● SOURCE RECORDS:
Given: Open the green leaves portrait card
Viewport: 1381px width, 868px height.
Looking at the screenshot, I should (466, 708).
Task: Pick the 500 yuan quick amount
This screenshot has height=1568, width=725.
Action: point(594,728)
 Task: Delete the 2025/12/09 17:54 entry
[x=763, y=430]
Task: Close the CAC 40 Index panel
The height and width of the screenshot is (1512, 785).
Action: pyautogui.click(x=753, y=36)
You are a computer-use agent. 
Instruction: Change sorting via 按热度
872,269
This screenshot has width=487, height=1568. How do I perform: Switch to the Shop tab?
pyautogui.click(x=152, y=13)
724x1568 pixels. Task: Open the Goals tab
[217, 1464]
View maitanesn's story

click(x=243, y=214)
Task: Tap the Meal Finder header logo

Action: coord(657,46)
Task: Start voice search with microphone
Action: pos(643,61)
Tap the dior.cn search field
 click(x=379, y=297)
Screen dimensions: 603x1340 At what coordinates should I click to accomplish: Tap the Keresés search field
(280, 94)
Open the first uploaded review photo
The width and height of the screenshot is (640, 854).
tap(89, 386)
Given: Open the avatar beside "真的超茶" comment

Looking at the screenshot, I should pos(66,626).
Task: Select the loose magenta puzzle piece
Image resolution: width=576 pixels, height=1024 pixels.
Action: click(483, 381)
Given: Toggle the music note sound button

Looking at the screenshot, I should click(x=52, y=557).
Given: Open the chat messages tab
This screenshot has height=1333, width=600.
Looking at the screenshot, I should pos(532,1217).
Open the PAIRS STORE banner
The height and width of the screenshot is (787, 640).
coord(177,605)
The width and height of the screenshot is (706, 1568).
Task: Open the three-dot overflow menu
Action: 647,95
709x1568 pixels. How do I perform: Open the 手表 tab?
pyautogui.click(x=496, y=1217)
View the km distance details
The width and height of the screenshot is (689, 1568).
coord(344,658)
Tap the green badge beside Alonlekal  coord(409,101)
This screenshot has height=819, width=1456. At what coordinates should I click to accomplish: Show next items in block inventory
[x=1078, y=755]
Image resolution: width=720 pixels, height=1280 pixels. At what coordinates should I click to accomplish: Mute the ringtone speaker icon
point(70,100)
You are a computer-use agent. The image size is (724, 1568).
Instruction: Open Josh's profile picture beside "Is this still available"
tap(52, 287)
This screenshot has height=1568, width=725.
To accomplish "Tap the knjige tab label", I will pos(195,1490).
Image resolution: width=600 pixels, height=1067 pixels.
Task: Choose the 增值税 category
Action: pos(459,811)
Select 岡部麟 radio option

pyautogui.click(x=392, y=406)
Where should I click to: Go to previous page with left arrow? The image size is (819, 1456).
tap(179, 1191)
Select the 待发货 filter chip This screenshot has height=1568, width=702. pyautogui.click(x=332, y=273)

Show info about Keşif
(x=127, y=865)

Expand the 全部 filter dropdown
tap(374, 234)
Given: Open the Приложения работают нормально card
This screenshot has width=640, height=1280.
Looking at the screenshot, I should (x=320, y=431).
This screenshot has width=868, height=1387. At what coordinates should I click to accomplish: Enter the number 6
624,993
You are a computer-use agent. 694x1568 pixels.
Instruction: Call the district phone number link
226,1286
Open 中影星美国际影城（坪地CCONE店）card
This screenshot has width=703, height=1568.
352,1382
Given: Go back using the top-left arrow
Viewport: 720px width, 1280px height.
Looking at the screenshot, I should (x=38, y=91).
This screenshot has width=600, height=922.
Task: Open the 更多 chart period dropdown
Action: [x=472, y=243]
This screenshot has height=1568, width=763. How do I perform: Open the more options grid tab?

● AIM:
Copy the records starting at the line containing "This screenshot has width=487, height=1568." and ending at the line containing "click(x=243, y=214)", swapping "Shop" for "Store" and keeping everything else the same.

● COMPLETE ANSWER:
This screenshot has width=487, height=1568. How do I perform: Switch to the Store tab?
pyautogui.click(x=152, y=13)
724x1568 pixels. Task: Open the Goals tab
[217, 1464]
View maitanesn's story

click(x=243, y=214)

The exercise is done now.